Rev. Emmanuel Rayes, Retired  


Rev. Frank Kalabat
 

Rev. Frank Kalabat was born in 1970 in San Diego, California and entered St. Francis Seminary of San Diego, California.  The admission to the Catholic seminary made him the first born U.S. Chaldean to enter an American seminary.  In 1992, Fr. Kalabat continued his studies at Sacred Heart Major Seminary in Detroit, Michigan.  In July 1995, shortly after graduation he was ordained as priest by His Excellency Bishop Ibrahim N. Ibrahim.  

Fr. Frank chose Mother of God Parish in Southfield, MI. as his first assignment serving the Chaldean community as an associate pastor for half a decade.  In 2001, Fr. Kalabat was elected to serve as Pastor of St. Tomas Parish in West Bloomfield, Michigan where he remains today.   

Rev. Jirjis Abrahim

Rev. Jirjis Abrahim was born in Telkaif, Iraq in 1942. Upon graduation Fr. Abrahim was admitted to St. Peter Chaldean Seminary in Baghdad, Iraq.  After a decade of studies and numerous degrees, Fr. Abrhim was ordained a priest in 1967.  He chose to continue ministering in Baghdad, Iraq.  There he was appointed the headmaster of the catechism at Mother of Sorrows Cathedral.  Fr. Abrahim also assisted St. Therese Church in Baghdad until 1978.  Afterward he was asked to assist St. Joseph Church in Baghdad and was appointed Parochial Vicar from 1978-1992. 

In 1992, Fr.
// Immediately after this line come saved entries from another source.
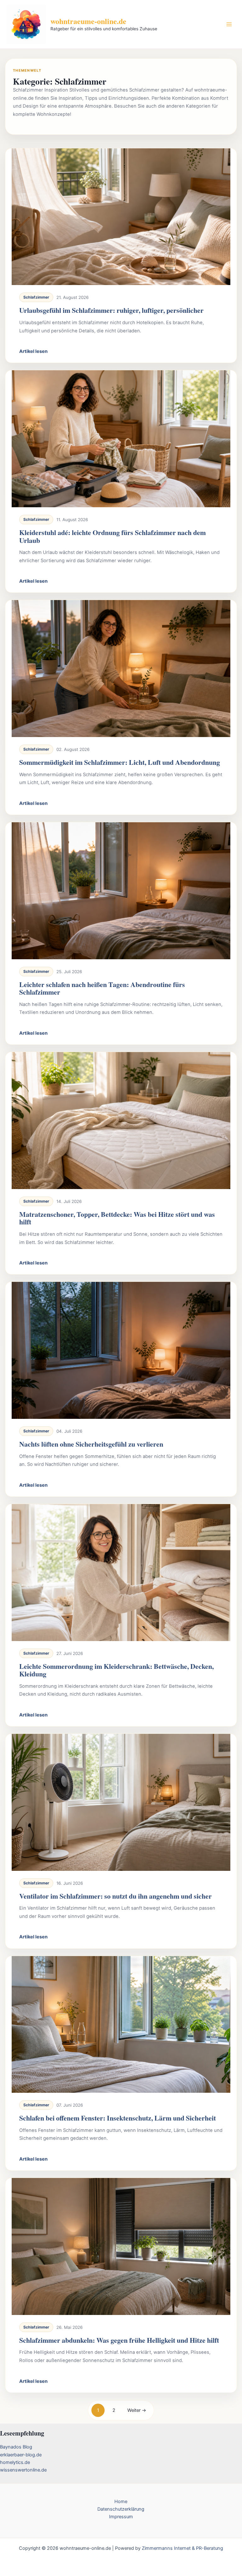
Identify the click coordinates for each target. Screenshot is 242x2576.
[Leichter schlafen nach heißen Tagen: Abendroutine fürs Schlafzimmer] (121, 890)
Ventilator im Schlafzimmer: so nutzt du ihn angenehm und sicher (115, 1896)
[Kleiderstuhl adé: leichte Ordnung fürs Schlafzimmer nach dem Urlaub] (121, 438)
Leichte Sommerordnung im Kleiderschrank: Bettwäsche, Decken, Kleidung (116, 1670)
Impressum (121, 2516)
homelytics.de (15, 2462)
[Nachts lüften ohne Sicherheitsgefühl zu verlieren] (121, 1350)
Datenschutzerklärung (120, 2509)
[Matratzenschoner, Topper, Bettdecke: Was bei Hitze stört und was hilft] (121, 1120)
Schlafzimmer (36, 297)
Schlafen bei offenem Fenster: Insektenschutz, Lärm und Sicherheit (117, 2118)
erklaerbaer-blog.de (21, 2455)
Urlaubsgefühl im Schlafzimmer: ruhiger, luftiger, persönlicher (111, 310)
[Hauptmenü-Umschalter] (229, 24)
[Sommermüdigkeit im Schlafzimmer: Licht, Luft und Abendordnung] (121, 668)
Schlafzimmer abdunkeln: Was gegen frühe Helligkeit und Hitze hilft (119, 2340)
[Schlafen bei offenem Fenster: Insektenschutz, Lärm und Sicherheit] (121, 2024)
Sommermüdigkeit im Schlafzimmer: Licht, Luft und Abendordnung (119, 762)
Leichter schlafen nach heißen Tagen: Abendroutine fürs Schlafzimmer (102, 988)
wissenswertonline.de (23, 2470)
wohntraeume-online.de (88, 21)
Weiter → (136, 2410)
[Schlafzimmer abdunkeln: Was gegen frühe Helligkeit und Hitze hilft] (121, 2246)
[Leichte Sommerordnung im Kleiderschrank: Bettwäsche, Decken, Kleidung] (121, 1572)
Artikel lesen (33, 351)
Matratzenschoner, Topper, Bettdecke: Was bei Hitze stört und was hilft (117, 1218)
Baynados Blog (16, 2447)
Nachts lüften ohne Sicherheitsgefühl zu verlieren (91, 1444)
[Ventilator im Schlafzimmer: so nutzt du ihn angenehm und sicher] (121, 1802)
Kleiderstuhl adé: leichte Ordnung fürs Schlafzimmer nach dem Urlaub (112, 536)
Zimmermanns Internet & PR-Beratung (182, 2548)
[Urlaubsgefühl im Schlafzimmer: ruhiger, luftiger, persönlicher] (121, 216)
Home (120, 2501)
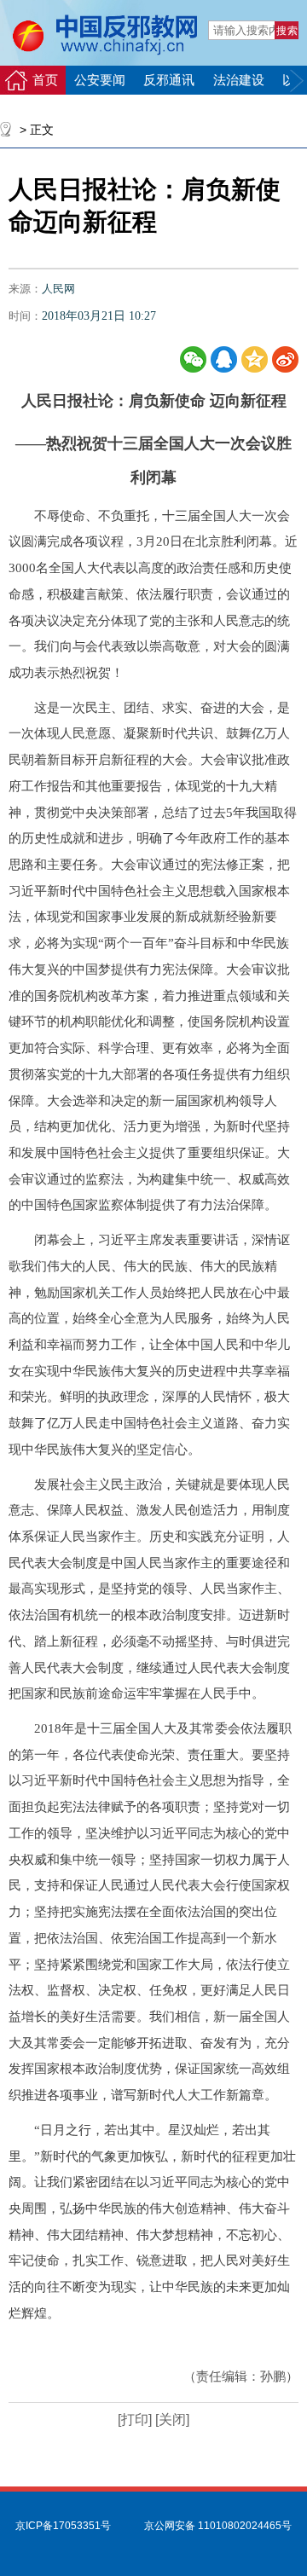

Abrahim was called upon to assist the growing Chaldean population in Michigan.  Upon his arrival he was assigned to St. Joseph Church in Tory, Michigan.  Two years later Fr. Abrahim was asked to become the pastor of a Parish community in Windsor, Canada  where he remained the parish pastor until 2001.

Continuing demographic changes in Michigan required Fr. Abrahim to return to St. Joseph Parish in Tory as a Parochial Vicar, where he remained until 2006.  In 2006 he was elected to St. Thomas Parish as Parochial Vicar in West Bloomfield, MI. where he currently serves the Chaldean community.

 

Rev. Emmanuel Rayes

Rev. Emmanuel Rays was born in Araden, Iraq in 1930.  He studied at St. John Dominican Seminary and was ordained to the priesthood in 1954.  The Chaldean catholic ambassador ministered in northern Iraq from 1954-1963, in Syria and Lebanon from 1963-1980, and in the United Stated from 1980 to the present day.
 
Form 1980-1983, he was appointed associate pastor at Mother of God Parish in Southfield, Michigan.  From 1983-1989 he served as pastor at Sacred Heart Parish in Detroit, Michigan.  During the early 1990’s he ministered to the Chaldean community in Farmington Hills and was at St. Joseph Parish in Tory where he was Parochial Vicar until 2000.

Although Fr. Rayes retired in 2001, he remains active in serving the community.  He is the author of many articles in Arabic and is the editor-in-chief of the Al Mishal and Al-Tariq magazine.  He has translated and continues to translate many books from French and English into Arabic.